Salacene theology prescribes an inherent unity of the entire body of the faithful, known as the aštan (lit. "palace").

In the late Nafaritid period, the title of Holy Custodian (sužo šangkuyo) formed an imperial and principal order over the jurist system. The Custodians were the sole keepers of the most divine manifestations of Navaic wisdoms, privy to it as intercessors to Avati.

Concordance

Consultative assembly of Jurists, debates regarding the value of Navaic and Majdaic texts...

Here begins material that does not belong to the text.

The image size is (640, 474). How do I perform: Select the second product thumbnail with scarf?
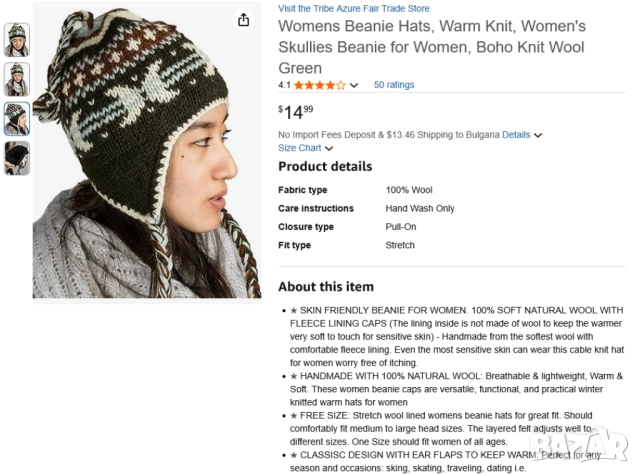pos(17,79)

A Concordance (šūr) are formal assemblies of jurists, originally, that regard the doctrines of the faith and the stewardship of the Istanim. The Concordance tends to be sporadic and declared by respected Gurus...

Avtar and Guru

Denominations

Relations with other faiths

See also

Notes

  1. the Posthyrotic *ina-harit is used in place of the Pan-Imaleic root *šamay, to differentiate the "divine" (harat) and "temporal" (šamay) heavens.